President Salva Kiir has blamed donors for going back on their promise to release the funds as soon as he and his rival Riek Machar formed the transitional government of national unity.
But the return of Dr Machar in April and subsequent formation of the transitional government has not unlocked aid money, as most donors — especially the US and the European Union — are demanding economic reforms and implementation of key provisions of the August 2015 peace agreement.
Aggrey Tisa Sabuni, presidential economic adviser, said the government had been negotiating with the donors over budgetary support but this programme was disrupted by the outbreak of civil war in December 2013 and negotiations have to begin afresh.
Projected oil revenue
Having reduced its budget by 6 per cent in the 2015/2016 financial to $3.6 billion, South Sudan was expecting grants of $54 million from donors to add to the projected oil revenue of $255 million and non-oil revenue of $76 million per month.
But global oil prices dipped from $115 to $46 per barrel, seriously affecting the country’s net oil revenues, as production also dropped from 350,000 barrels 160,000 barrels per day during the civil war.
By May 2016, oil revenues had fallen by 75 per cent to $60 million a month. Now, the country generates only $40 million a month in tax revenue.
Despite the formation of the transitional government, donors are demanding that the Central Bank and the Ministry of Finance tighten regulations and eradicate the dollar rent seekers, fight official corruption and wastage, and empower the National Revenue Authority for revenue mobilisation.
South Sudan charge d’affaires in Kenya Jimmy Deng said that the partners in the unity government have agreed on programmes for economic recovery and national reconciliation.
“Our international partners are not forthcoming with their pledges for financial assistance. We are trying to harness our internal resources from taxes and Customs duties to meet some of the obligations but they are either limited or not enough to implement all the programmes,” said Mr Deng.

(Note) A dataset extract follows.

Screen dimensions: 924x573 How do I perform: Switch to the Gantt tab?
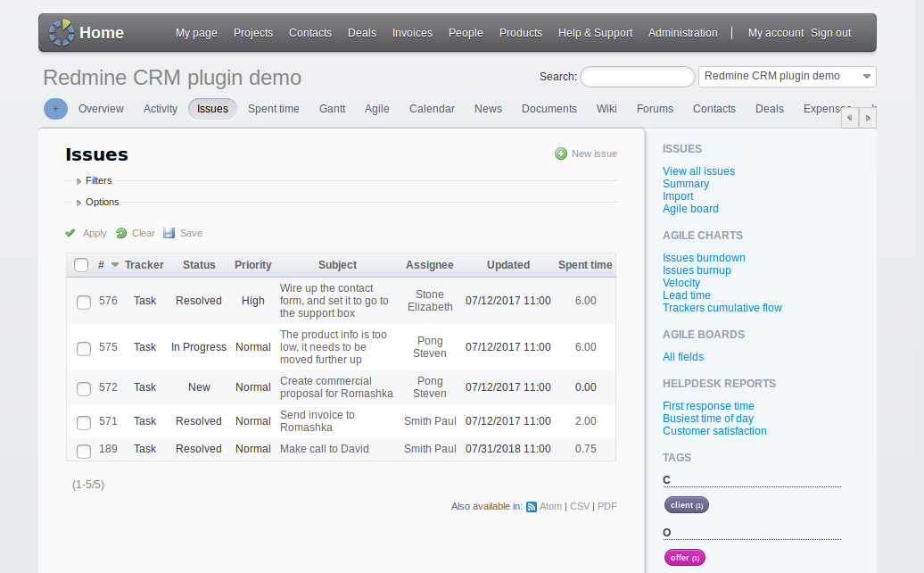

James Gatdet Dak, press secretary in the Office of the First Vice-President, said that despite the executive arm of the transitional government having been formed over a month ago, it is still a skeleton because parliament is yet to be reconstituted and the National Constitutional Amendment Committee lacks funds to begin its operations.
But Jacob Chol, the head of political science department at the University of Juba, told The EastAfrican that donors are not showing any signs of releasing money soon because the transitional government is yet to provide a concrete blueprint to reform the economy.
The South Sudanese pound continues to weaken and there is a possibility of currency crash unless a bailout comes from international community.
“These days, in Juba, if you go to a restaurant, you have to pay for food in advance, as the price may change before you finish your meal,” said Mr Chol.